Protecting surfaces from biofilm formation presents a significant challenge in the biomedical field. The utilization of antimicrobial component-conjugated nanoparticles is becoming an attractive strategy against infectious biofilms. Boron nitride (BN) nanomaterials have a unique biomedical application value due to their excellent biocompatibility. Here, we developed antibioticloaded BN nanoconjugates to combat bacterial biofilms. Antibiofilm testing included two types of pathogens, Staphylococcus aureus and Escherichia coli. Gentamicin was loaded on polydopamine-modified BN nanoparticles (GPBN) to construct a nanoconjugate, which was very effective in killing E. coli and S. aureus planktonic cells. GPBN exhibited equally strong capacity for biofilm destruction, tested on preformed biofilms.
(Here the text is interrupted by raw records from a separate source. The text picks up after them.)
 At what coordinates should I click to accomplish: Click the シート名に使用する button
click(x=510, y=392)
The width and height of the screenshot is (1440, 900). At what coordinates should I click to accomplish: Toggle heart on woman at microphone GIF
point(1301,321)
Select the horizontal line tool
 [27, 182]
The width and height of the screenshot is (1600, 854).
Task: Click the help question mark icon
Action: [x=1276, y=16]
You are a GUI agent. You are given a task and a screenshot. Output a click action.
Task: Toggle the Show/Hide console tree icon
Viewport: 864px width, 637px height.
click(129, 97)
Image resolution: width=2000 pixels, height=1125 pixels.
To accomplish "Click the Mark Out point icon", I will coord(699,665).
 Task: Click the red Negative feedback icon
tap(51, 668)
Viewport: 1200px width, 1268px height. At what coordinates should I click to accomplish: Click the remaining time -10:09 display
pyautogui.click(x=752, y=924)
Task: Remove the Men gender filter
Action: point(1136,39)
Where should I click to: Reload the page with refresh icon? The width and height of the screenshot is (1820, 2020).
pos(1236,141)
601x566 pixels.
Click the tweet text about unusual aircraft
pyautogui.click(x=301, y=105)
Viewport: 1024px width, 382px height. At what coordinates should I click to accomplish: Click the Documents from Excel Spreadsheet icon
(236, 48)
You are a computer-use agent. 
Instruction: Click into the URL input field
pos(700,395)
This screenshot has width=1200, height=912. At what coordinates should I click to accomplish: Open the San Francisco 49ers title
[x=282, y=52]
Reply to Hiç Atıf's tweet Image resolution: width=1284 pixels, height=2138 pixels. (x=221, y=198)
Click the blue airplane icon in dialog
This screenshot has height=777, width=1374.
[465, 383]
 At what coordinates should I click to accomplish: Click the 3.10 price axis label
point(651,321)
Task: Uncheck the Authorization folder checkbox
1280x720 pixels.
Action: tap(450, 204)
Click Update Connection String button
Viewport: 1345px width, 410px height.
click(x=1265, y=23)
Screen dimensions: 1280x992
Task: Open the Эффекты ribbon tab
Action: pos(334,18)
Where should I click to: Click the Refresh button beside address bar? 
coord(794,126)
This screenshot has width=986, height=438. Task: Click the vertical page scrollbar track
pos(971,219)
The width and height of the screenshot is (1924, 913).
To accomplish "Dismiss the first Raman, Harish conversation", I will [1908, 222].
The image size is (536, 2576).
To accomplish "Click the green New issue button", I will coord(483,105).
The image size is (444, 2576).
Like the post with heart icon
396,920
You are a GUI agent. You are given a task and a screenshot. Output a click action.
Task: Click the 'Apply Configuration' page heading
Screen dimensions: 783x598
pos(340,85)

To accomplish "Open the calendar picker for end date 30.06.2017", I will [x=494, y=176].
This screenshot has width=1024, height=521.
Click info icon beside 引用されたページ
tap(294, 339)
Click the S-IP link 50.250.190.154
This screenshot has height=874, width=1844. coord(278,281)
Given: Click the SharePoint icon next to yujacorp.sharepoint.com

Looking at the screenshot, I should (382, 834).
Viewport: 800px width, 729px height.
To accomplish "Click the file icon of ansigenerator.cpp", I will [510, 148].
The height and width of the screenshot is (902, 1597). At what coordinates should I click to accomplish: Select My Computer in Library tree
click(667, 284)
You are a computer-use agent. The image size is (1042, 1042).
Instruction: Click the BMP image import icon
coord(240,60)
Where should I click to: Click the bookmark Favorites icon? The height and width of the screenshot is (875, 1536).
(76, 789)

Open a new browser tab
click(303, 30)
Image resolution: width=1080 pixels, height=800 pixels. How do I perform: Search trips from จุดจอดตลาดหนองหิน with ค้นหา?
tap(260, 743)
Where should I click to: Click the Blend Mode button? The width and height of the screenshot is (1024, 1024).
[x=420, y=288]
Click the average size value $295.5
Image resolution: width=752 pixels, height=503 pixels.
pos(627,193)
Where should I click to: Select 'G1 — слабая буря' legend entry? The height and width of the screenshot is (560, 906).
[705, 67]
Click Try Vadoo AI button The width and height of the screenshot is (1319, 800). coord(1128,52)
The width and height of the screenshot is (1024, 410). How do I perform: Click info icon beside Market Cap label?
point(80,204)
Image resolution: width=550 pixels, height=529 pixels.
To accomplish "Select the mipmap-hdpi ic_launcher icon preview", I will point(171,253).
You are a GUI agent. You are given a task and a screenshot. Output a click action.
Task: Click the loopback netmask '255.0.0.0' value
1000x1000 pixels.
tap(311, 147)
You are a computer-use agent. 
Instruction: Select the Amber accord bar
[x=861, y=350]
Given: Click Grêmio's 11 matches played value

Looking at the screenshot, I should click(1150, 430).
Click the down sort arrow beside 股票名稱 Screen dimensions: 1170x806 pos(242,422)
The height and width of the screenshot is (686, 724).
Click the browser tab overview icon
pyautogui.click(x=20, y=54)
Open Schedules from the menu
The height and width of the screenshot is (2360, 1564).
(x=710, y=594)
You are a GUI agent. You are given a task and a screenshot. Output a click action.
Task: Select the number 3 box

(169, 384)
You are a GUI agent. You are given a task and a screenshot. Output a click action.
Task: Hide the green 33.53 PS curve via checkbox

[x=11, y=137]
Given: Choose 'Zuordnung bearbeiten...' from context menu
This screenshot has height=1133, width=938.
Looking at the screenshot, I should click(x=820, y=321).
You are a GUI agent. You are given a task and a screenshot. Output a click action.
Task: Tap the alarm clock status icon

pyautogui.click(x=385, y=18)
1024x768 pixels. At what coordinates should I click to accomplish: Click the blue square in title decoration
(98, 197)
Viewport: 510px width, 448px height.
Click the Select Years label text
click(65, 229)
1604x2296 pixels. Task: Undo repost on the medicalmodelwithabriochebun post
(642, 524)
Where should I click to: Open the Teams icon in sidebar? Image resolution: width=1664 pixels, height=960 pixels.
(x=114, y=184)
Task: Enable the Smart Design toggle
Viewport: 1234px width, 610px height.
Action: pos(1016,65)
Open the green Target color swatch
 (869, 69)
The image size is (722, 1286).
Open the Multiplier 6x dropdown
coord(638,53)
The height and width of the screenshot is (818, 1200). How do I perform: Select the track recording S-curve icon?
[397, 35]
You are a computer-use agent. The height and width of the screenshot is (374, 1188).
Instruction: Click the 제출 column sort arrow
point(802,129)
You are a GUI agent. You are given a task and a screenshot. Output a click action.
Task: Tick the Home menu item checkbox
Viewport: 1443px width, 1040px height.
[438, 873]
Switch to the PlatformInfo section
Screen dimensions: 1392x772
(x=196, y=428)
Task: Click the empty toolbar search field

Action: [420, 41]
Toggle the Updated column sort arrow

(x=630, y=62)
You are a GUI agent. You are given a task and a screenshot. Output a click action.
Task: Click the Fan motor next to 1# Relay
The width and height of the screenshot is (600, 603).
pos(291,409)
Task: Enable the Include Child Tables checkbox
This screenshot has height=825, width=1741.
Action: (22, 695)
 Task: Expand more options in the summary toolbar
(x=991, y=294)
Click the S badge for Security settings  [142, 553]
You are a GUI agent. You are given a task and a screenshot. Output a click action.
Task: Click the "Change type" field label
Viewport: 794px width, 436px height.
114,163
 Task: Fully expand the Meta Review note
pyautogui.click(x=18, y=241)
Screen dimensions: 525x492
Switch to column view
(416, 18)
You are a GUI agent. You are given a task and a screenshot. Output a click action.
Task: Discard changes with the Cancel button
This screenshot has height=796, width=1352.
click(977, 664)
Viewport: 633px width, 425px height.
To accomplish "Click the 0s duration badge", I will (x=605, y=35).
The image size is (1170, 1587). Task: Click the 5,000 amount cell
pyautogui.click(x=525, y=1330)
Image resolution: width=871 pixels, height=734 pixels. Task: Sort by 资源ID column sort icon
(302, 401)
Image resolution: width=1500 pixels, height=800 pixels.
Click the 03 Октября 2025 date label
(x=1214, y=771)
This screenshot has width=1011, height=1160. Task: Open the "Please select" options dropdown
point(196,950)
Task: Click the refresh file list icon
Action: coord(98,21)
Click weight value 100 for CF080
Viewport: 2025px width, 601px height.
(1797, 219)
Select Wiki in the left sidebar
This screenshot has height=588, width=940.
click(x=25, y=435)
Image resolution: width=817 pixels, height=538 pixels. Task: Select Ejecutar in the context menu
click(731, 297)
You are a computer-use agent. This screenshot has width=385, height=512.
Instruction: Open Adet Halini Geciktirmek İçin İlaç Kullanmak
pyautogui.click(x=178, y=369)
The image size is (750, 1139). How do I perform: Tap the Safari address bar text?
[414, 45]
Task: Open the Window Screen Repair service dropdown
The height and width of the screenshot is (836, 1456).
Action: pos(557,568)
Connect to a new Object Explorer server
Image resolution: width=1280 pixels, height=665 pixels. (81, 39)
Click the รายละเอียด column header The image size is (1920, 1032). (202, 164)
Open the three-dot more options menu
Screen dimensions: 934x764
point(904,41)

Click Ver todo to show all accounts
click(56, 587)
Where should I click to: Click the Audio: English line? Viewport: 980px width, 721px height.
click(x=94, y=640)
A 24 h treatment with the nanoconjugate reduced cell viability by more than 90%. Our results suggest that GPBN adheres to the surface of the biofilm, penetrates inside the biofilm matrix, and finally deactivates the cells. Interestingly, the GPBN coatings also strongly inhibited the formation of bacterial biofilms. Based on these results, we suggest that GPBN could serve as an effective means for treating biofilm-associated infections and as coatings for biofilm prevention.